-- Objective --
Identify and copy every line in the rows below that contains the string "Switch". Letter case counts.

Collection entries:
= = =

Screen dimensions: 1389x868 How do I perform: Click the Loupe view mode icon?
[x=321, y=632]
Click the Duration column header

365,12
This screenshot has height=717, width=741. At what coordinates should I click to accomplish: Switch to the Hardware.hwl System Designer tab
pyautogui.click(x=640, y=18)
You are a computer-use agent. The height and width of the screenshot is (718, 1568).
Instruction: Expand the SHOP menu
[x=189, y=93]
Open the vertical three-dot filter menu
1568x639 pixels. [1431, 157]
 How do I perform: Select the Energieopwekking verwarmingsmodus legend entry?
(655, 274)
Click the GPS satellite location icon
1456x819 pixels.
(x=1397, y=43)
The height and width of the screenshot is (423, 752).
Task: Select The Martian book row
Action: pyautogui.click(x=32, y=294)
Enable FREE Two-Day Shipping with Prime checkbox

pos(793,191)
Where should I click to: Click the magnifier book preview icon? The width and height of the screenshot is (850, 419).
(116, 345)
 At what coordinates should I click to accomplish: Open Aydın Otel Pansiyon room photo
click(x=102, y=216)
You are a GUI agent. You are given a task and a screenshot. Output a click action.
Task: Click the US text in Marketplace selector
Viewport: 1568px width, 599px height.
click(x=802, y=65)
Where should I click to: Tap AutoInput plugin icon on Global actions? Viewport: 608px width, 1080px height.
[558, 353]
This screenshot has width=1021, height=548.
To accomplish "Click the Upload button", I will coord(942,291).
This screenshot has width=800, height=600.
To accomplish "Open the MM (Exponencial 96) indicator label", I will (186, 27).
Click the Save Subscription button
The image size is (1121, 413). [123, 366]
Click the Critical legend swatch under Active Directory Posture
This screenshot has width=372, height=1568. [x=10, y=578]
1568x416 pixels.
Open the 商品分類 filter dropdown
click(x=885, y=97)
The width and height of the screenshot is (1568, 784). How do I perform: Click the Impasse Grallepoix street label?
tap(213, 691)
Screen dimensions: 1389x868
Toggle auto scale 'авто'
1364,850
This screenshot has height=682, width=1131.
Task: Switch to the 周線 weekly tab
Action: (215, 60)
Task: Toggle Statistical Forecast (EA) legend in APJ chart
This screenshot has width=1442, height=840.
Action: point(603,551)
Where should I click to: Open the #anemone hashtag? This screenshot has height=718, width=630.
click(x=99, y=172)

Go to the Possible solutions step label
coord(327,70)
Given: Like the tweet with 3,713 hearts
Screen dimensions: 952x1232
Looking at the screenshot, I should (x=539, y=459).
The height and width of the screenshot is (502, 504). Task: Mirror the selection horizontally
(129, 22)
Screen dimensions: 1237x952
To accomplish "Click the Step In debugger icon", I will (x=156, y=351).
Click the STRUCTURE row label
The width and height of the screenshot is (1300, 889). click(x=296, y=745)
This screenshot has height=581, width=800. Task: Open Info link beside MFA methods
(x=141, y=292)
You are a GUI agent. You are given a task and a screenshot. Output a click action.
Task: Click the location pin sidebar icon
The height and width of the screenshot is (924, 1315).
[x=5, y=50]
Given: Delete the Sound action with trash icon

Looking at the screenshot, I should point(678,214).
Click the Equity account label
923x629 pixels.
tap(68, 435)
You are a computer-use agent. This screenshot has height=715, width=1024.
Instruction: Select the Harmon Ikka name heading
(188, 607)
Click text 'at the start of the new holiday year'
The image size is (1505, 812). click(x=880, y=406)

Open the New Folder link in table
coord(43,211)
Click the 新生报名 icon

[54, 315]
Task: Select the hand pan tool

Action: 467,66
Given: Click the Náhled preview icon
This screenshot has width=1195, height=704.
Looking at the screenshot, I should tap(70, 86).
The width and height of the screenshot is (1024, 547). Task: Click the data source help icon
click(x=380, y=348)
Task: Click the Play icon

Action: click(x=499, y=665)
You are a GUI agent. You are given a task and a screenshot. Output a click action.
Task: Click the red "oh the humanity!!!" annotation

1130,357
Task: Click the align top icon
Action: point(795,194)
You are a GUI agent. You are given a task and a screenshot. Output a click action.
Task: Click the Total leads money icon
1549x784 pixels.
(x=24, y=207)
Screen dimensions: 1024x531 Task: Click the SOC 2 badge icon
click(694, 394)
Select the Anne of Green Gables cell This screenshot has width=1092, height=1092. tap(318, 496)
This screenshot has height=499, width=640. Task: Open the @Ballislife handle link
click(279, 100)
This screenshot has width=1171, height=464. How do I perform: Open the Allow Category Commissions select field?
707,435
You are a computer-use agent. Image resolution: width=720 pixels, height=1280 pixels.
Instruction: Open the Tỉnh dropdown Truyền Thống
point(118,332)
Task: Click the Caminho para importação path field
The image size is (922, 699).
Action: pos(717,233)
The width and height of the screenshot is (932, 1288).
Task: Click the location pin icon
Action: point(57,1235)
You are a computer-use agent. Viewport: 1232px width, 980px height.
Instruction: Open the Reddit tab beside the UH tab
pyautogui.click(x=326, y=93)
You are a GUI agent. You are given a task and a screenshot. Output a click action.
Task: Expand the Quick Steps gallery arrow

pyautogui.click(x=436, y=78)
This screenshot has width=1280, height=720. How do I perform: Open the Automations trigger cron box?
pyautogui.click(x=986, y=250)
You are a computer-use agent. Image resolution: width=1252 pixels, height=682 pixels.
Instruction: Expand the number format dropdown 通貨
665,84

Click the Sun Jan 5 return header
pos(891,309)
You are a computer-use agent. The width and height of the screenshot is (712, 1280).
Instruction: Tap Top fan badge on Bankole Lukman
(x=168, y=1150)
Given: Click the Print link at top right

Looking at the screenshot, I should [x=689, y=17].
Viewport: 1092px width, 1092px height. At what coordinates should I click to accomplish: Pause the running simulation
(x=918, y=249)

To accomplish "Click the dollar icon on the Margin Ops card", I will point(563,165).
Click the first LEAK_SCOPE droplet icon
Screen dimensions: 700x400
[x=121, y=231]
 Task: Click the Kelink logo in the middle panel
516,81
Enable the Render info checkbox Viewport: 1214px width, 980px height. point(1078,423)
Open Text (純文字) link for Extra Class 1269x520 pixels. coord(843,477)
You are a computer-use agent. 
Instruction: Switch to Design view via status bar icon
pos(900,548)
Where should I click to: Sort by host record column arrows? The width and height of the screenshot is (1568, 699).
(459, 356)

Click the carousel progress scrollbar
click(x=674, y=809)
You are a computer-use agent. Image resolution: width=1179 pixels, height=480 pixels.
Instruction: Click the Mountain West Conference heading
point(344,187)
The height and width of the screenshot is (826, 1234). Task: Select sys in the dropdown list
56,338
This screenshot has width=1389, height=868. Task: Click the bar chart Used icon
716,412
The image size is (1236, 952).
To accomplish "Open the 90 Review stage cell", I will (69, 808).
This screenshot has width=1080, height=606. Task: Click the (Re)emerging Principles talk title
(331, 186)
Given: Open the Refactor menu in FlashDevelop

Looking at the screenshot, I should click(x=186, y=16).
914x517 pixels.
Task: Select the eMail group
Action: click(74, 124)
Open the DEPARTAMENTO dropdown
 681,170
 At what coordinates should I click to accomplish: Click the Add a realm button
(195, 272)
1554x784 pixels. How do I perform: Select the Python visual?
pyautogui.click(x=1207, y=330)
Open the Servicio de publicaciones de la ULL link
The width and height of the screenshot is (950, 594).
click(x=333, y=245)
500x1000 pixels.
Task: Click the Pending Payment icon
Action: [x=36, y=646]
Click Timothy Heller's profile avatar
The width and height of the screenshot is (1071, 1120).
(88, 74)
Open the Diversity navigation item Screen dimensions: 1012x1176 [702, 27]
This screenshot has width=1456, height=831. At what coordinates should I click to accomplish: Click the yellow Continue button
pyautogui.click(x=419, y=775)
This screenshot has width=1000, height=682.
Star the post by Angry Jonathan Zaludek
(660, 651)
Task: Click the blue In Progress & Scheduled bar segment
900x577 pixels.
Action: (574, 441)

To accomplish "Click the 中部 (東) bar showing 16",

= = =

-- Task answer --
This screenshot has height=717, width=741. At what coordinates should I click to accomplish: Switch to the Hardware.hwl System Designer tab
Task: Switch to the 周線 weekly tab
Instruction: Switch to Design view via status bar icon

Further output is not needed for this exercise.